Market Barriers to the Development of Pharmacotherapies for the Treatment of Cocaine Abuse and Addiction: Final Report. Critical Barrier 2: A Substance Abuse Treatment System that Limits Access to this Market


There was consensus among the pharmaceutical company representatives that the current substance abuse treatment system constitutes a great market barrier that severely limits opportunities for market penetration.

As reported in the case studies, sales of LAAM and naltrexone were restricted by the limited number of heroin and alcohol treatment programs and the limited capacity of these programs. Twenty-five percent of opiate addicts receive treatment from the methadone maintenance programs while less than 1 percent of people in the U.S. afflicted by alcohol abuse and dependence are in alcohol treatment centers. LAAM is restricted to maintenance programs as required by The Narcotic Addict Treatment Act of 1974. Distribution of naltrexone is limited to comprehensive treatment centers, which enhance patient compliance. These market restrictions severely limit sales of the drugs and create another barrier to pharmaceutical companies that are considering developing a pharmacotherapy for drug addiction. One major market advantage of Nicorette is that, with an over-the-counter formulation, patients do not need to visit a treatment center or a provider to obtain treatment, vastly expanding market potential.

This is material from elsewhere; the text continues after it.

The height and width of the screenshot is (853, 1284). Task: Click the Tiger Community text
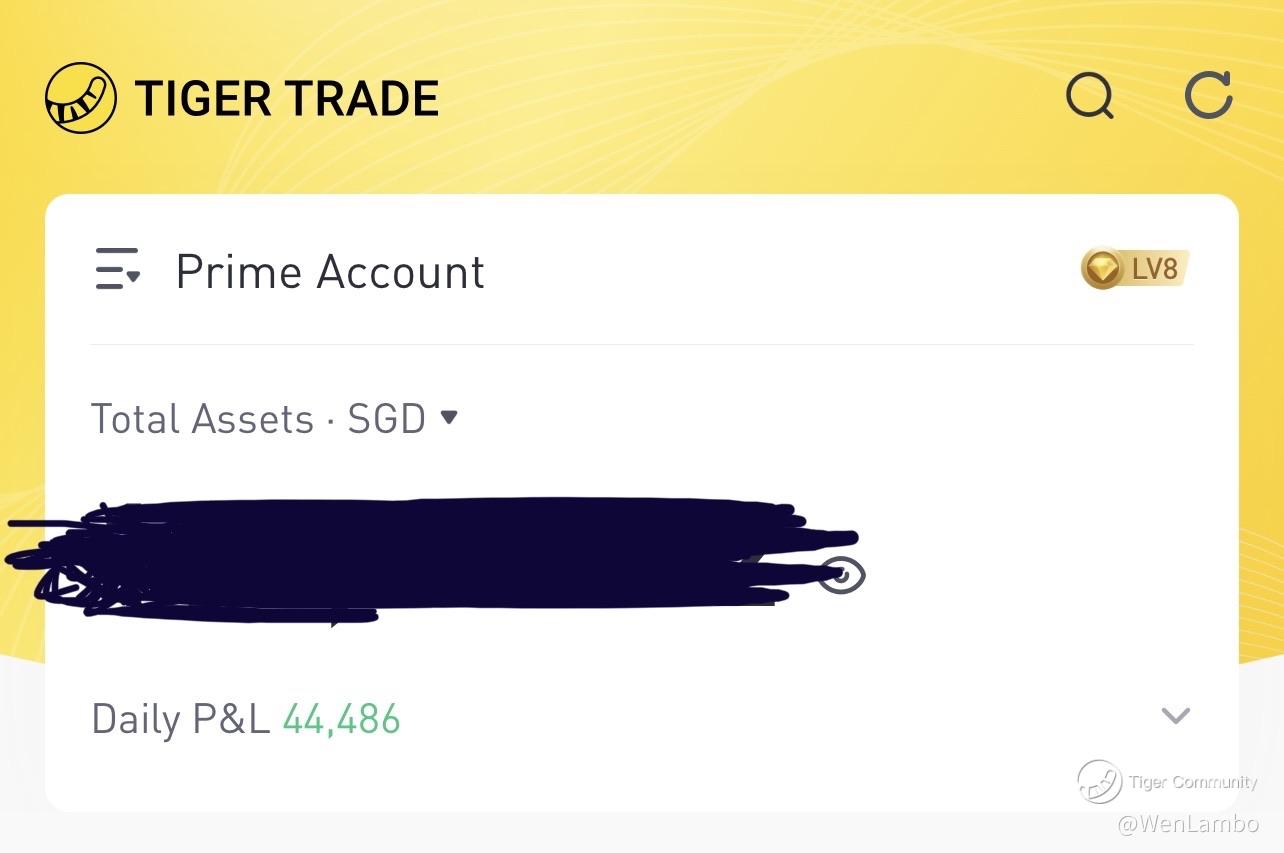[x=1193, y=782]
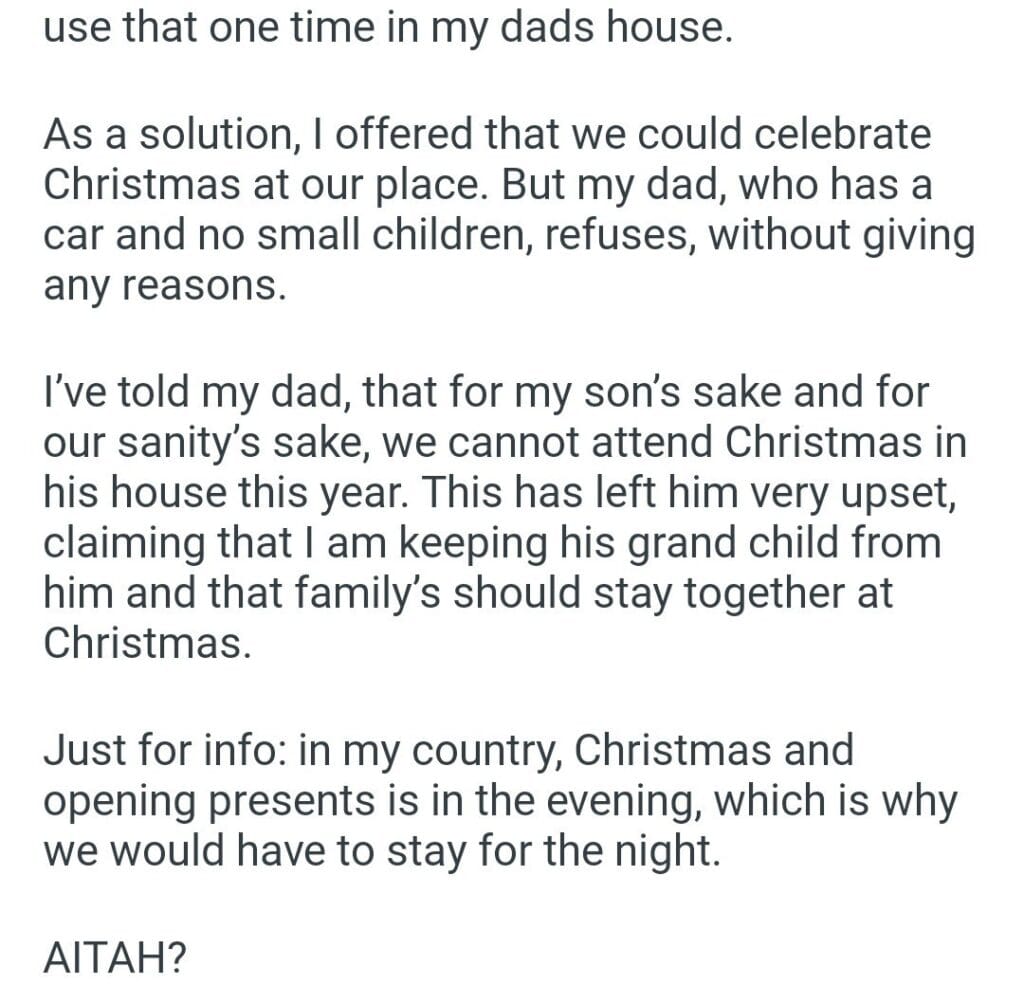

The lack of medical treatment models is another shortcoming of the substance abuse treatment system that poses a major concern for pharmaceutical companies. The pharmaceutical company executives cited an "anti-medication" climate among publicly-funded treatment center staff that would severely limit sales of pharmacotherapies through treatment centers. Interviewees implicated the large number of non-physicians (a.k.a. "non-prescribers") as the main reason for the anti-medication sentiment at these treatment centers.

Our market analysis supports the finding that there is a large number of non-physicians at publicly-funded treatment centers. The 1991 NDATUS study of specialty substance abuse providers surveyed 9,000 treatment centers and found that there were only about 2.2 full-time equivalent psychiatrists and other physicians, respectively, per 1,000 enrolled patients (Office of Applied Studies, 1993). The most recent surveys that have examined staffing patterns confirm that the substance abuse treatment system involves little or no physician time in the treatment of patients.

For example, methadone treatment for heroin addiction would appear to be the most medically oriented model of drug treatment. However, the role of physicians in methadone clinics is generally small and circumscribed to initial diagnostic assessments (i.e., of heroin addiction), management of methadone dosage, and some primary health care services. Most clinic services are oriented to the behavioral and psychosocial needs of the patients, and are delivered by counselors, social workers, and, less often, psychologists (Institute of Medicine, 1990).

This sentiment was repeated in our LAAM and naltrexone (Trexan) case studies, which found that a major market barrier for both products has been that treatment decisions and funding for heroin addiction are often controlled by state-level substance abuse program administrators who often do not have clinical backgrounds.